Texto selecionado:

============

Cada ser humano precisa sempre mais de Cristo, e a evangelização não deveria
deixar que alguém se contente com pouco, mas possa dizer com plena verdade: “Já
não sou eu que vivo, mas é Cristo que vive em mim” (Gal 2, 20)» (Exort. ap.
Evangelii gaudium,160).
E, se vive no crente, Cristo abrirá as páginas com o
desígnio de Deus ainda seladas para as culturas locais, fazendo despontar
outras formas de expressão, sinais mais eloquentes, palavras cheias de renovado
significado. No livro do Apocalipse (cf. 5, 1-10), há uma página elucidativa:
fala-se de um livro fechado com sete selos, que só Cristo é capaz de abrir; Ele
é o Cordeiro imolado, que, com o seu sangue, resgatou para Deus, homens de
todas as tribos, línguas, povos e nações. Timor Leste, o Céu resgatou-te, para
que te abras ao Céu. Tudo isto representa uma série de desafios para permitir
uma compreensão mais fácil da Palavra de Deus e melhor recepção dos
Sacramentos. Mas um desafio não é uma ameaça. A consciência missionária supõe
hoje possuir o valor humilde do diálogo e a convicção firme de apresentar uma
proposta de plenitude humana no vosso contexto cultural.

============

Entradas extraídas:
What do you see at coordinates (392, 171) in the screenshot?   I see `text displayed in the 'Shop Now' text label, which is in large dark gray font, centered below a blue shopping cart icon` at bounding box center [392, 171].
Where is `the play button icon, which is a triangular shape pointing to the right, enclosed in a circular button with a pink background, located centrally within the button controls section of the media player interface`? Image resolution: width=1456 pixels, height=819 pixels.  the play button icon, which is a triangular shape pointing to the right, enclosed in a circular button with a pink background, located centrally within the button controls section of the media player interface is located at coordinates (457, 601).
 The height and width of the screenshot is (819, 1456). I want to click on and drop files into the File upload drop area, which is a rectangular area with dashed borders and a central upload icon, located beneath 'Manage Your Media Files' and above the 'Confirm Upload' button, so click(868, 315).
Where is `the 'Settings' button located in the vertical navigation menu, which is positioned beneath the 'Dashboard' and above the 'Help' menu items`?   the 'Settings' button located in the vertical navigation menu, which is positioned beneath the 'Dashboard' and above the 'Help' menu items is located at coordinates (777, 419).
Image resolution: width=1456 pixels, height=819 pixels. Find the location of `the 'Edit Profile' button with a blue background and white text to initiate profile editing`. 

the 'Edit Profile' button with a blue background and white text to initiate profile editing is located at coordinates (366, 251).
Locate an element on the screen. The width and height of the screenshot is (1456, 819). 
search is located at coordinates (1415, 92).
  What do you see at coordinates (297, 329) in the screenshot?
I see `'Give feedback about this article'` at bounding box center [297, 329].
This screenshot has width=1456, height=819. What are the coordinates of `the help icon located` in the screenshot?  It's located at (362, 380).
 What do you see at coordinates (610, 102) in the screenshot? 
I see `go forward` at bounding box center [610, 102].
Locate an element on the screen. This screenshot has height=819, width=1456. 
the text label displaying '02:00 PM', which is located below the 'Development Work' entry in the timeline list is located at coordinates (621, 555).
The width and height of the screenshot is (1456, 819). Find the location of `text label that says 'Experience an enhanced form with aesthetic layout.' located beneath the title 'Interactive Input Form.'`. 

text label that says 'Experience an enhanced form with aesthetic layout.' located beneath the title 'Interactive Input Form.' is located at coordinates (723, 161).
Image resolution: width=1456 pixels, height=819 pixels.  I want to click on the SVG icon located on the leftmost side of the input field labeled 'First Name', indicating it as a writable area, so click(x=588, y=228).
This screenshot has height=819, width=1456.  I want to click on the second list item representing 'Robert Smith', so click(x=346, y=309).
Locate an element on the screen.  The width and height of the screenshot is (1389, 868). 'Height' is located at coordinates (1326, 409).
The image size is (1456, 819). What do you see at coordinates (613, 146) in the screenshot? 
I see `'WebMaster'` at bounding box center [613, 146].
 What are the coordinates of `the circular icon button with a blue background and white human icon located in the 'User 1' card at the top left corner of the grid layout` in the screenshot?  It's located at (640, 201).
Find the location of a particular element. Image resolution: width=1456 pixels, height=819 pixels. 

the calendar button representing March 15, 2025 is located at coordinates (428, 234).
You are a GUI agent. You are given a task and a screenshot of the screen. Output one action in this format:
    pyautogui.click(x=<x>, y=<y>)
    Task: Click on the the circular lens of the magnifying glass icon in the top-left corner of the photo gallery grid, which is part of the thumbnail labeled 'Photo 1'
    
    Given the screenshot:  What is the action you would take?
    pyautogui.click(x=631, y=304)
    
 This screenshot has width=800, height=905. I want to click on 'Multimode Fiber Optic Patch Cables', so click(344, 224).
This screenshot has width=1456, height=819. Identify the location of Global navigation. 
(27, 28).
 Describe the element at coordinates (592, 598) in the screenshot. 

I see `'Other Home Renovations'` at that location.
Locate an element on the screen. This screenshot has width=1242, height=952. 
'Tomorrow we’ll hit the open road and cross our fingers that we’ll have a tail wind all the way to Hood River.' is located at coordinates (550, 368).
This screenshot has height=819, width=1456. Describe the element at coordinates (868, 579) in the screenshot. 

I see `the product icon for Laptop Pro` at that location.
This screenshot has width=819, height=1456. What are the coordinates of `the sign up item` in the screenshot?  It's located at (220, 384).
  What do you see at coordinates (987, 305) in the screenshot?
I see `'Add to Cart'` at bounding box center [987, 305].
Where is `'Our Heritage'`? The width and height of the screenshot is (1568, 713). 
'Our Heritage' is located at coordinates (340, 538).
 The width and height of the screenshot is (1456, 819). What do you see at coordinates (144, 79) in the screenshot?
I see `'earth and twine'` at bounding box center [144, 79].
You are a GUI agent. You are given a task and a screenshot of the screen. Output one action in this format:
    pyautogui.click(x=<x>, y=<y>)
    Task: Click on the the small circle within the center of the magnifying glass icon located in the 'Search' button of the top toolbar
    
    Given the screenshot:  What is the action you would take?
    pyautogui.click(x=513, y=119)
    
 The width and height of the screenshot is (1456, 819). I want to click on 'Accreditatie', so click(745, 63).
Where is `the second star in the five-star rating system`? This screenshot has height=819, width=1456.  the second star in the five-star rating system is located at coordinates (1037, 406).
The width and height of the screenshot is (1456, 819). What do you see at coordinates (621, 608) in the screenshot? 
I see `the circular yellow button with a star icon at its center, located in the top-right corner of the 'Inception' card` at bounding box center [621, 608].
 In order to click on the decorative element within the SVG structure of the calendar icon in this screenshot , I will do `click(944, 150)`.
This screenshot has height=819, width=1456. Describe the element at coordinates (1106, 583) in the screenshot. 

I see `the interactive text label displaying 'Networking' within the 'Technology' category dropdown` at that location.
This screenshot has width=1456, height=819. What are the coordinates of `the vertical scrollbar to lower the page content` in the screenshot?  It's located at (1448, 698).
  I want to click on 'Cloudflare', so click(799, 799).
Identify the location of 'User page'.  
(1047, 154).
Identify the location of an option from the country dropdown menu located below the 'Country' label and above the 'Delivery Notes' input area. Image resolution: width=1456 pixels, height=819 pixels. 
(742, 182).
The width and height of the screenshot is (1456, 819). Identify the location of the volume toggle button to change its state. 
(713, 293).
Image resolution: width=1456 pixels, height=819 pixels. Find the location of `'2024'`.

============

O que fazer:
1. Reproduza sem nenhuma alteração o trecho do texto selecionado que começa nas palavras "Cada ser humano" e termina em "Evangelii gaudium,160).".
2. Por favor, duplique sem alterações a parte da listagem que vai do seu início até a linha que contém "coordinates (777, 419).", incluindo essa linha.

Respostas do exercício:
1.
Cada ser humano precisa sempre mais de Cristo, e a evangelização não deveria
deixar que alguém se contente com pouco, mas possa dizer com plena verdade: “Já
não sou eu que vivo, mas é Cristo que vive em mim” (Gal 2, 20)» (Exort. ap.
Evangelii gaudium,160).

2.
What do you see at coordinates (392, 171) in the screenshot?   I see `text displayed in the 'Shop Now' text label, which is in large dark gray font, centered below a blue shopping cart icon` at bounding box center [392, 171].
Where is `the play button icon, which is a triangular shape pointing to the right, enclosed in a circular button with a pink background, located centrally within the button controls section of the media player interface`? Image resolution: width=1456 pixels, height=819 pixels.  the play button icon, which is a triangular shape pointing to the right, enclosed in a circular button with a pink background, located centrally within the button controls section of the media player interface is located at coordinates (457, 601).
 The height and width of the screenshot is (819, 1456). I want to click on and drop files into the File upload drop area, which is a rectangular area with dashed borders and a central upload icon, located beneath 'Manage Your Media Files' and above the 'Confirm Upload' button, so click(868, 315).
Where is `the 'Settings' button located in the vertical navigation menu, which is positioned beneath the 'Dashboard' and above the 'Help' menu items`?   the 'Settings' button located in the vertical navigation menu, which is positioned beneath the 'Dashboard' and above the 'Help' menu items is located at coordinates (777, 419).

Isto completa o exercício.